**Stored data entries:**
* * *

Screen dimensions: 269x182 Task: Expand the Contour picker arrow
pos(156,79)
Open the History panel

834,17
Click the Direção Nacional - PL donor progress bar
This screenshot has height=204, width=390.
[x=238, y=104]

* * *

**Task to complete:**
Transcribe every record verbatim.

**Reply to the task:**
Screen dimensions: 269x182 Task: Expand the Contour picker arrow
pos(156,79)
Open the History panel

834,17
Click the Direção Nacional - PL donor progress bar
This screenshot has height=204, width=390.
[x=238, y=104]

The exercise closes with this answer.